Hi jian,
Thanks for the refactor. I went through it change by change -- the
per-file notes are at the bottom.
A note up front, so the notes don't read as dismissive: at this stage I'd
rather prioritize validated code over better code. The branch has a lot of
coverage and Valgrind behind it, and every change -- even a clean,
equivalent one -- moves a line out from under that. So where I say "drop",
it means "not now", not "not good"; most of these would be welcome as a
follow-up. One piece, though, does need a fix before any of it lands.

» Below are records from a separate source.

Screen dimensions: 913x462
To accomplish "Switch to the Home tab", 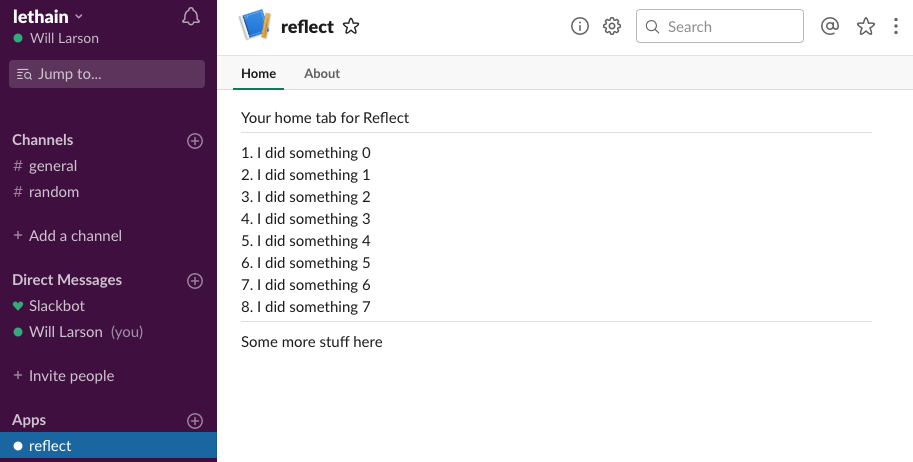I will pos(258,73).
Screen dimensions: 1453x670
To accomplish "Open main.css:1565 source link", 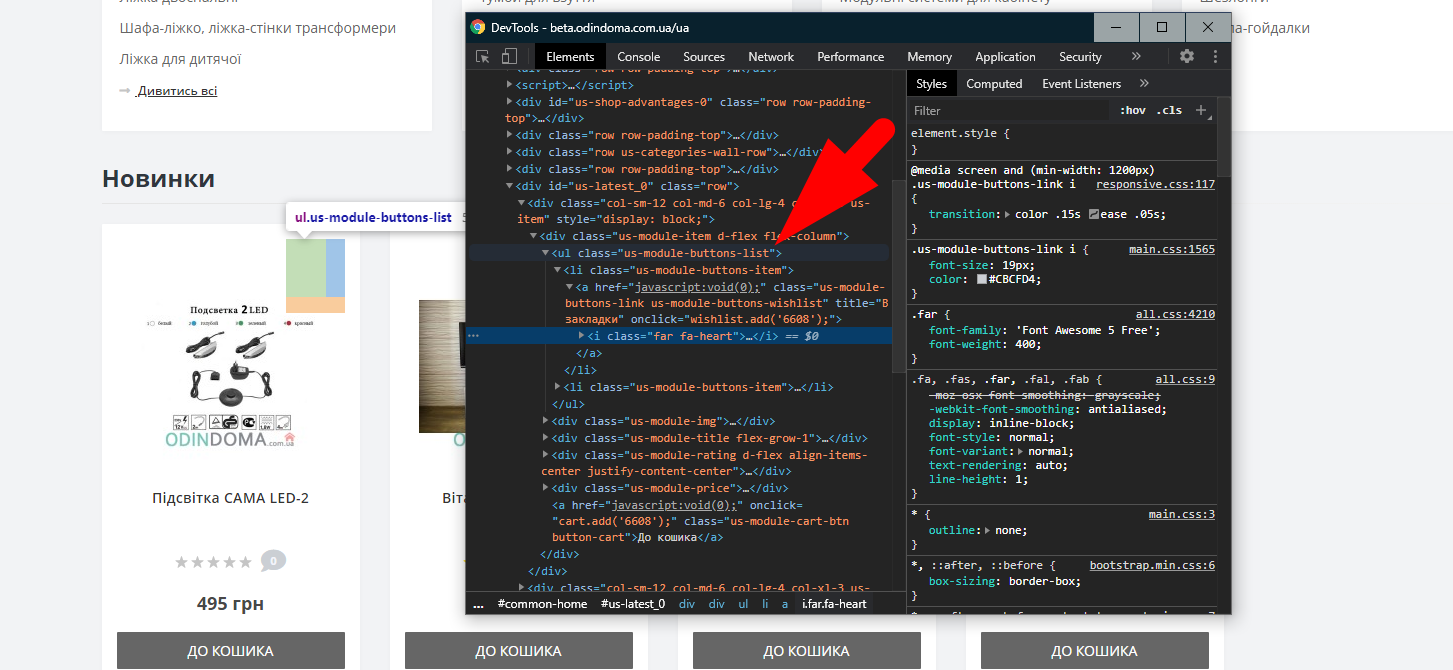I will click(1171, 249).
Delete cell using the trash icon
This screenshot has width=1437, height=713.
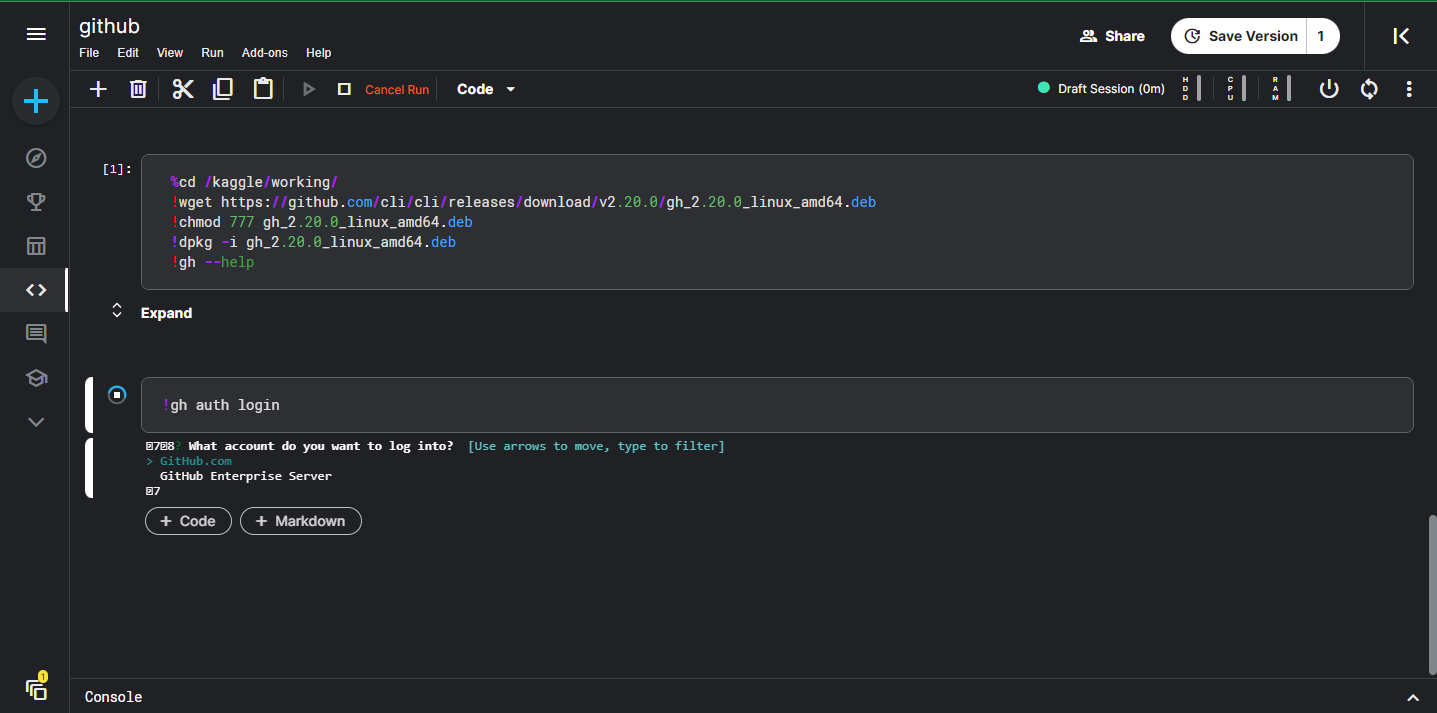[x=138, y=89]
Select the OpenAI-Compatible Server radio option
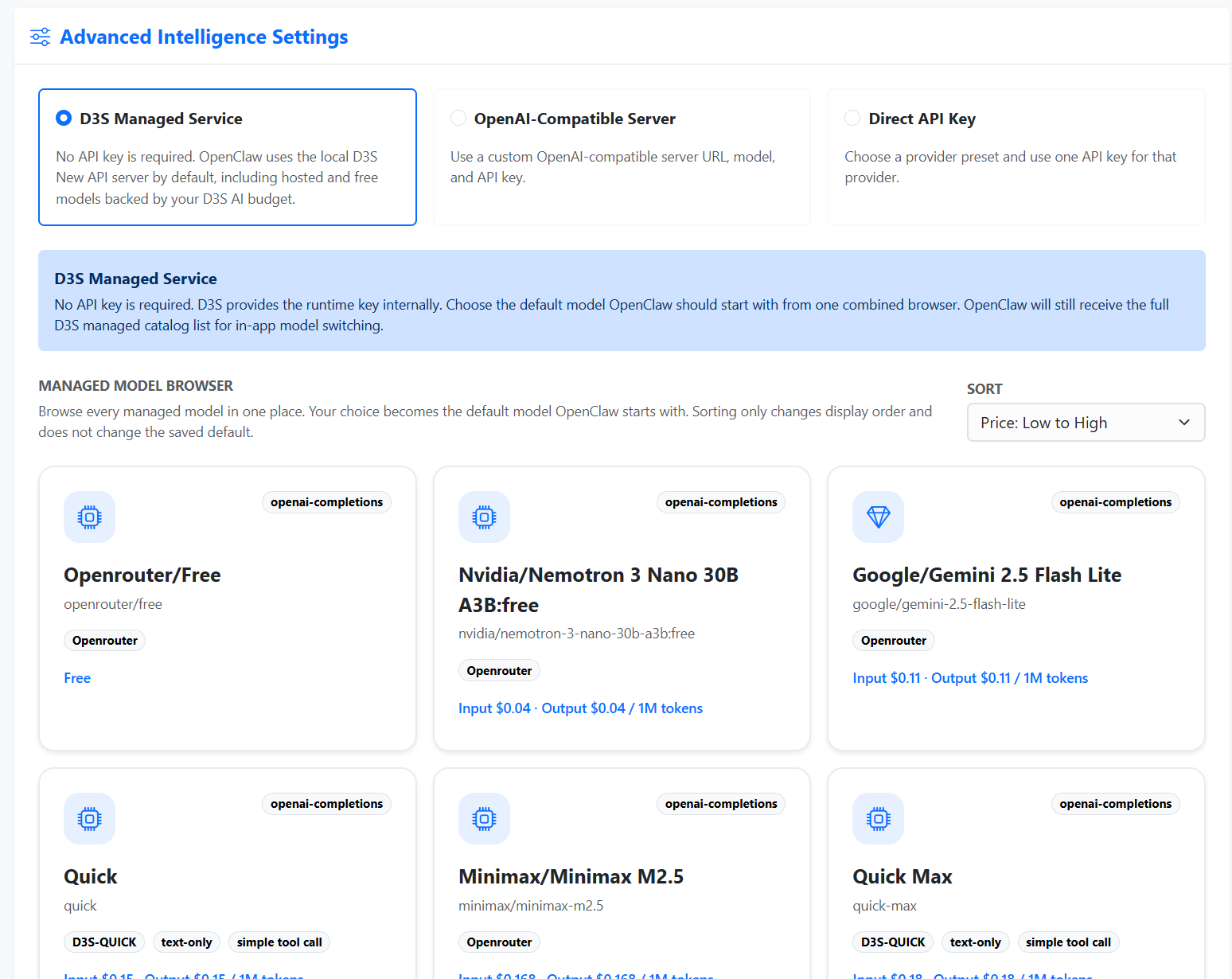 pos(458,119)
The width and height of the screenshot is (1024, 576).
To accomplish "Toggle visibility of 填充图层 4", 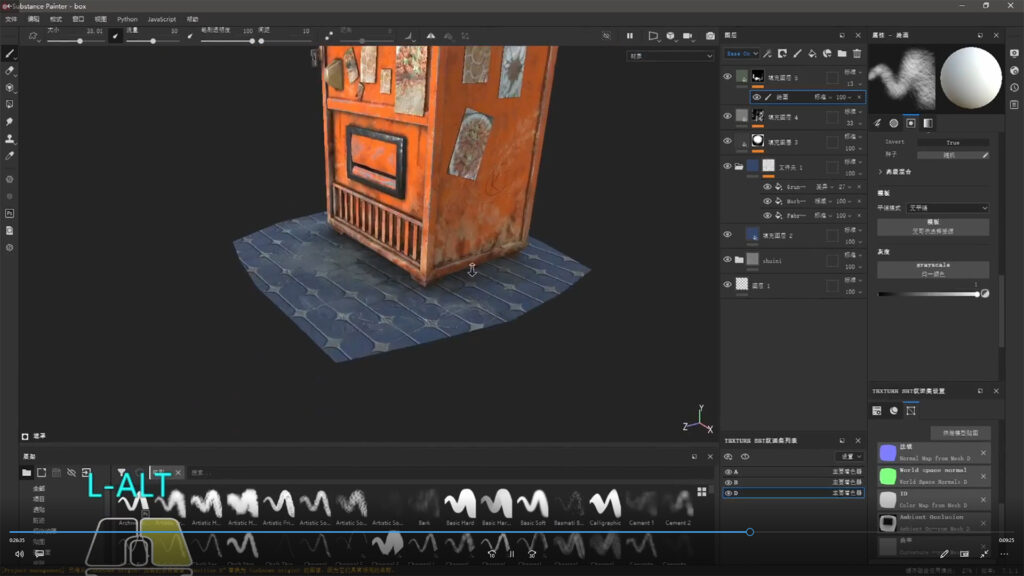I will click(728, 115).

That piece is the new guard in computeAbsorbability(): it carries a
behavior change that no test covers.
> Move isAbsorbable initialization from finalizeRPRPattern() into
> makeRPRPattern(), and guard the computeAbsorbabilityRecursive() call in
> computeAbsorbability() so it is only entered when the first element is
> an ALT or has an unbounded quantifier.
First, what "absorbable" means here: the first unbounded repetition of a
fixed-length body reachable from the start of the pattern. This rule is
worth writing down -- in README.rpr and in the comment on
computeAbsorbability() (or wherever fits best) -- so it is stated once,
explicitly (patch attached: nocfbot-absorb-definition-doc).
By that definition the leading A+ in (A+ B){2,3} is absorbable, but the
patch drops it.
The offending check is in computeAbsorbability():
if (RPRElemIsAlt(&pattern->elements[0]) ||
pattern->elements[0].max == RPR_QUANTITY_INF)
computeAbsorbabilityRecursive(pattern, 0, &hasAbsorbable);
It looks only at elements[0], so a bounded outer group's BEGIN (finite max)
fails the check and the recursion that would descend to A+ never runs.
I'm attaching a small test for this (nocfbot-absorb-bounded-outer-test): it
passes on the branch and fails with v50-0001 applied, pinning both the a+"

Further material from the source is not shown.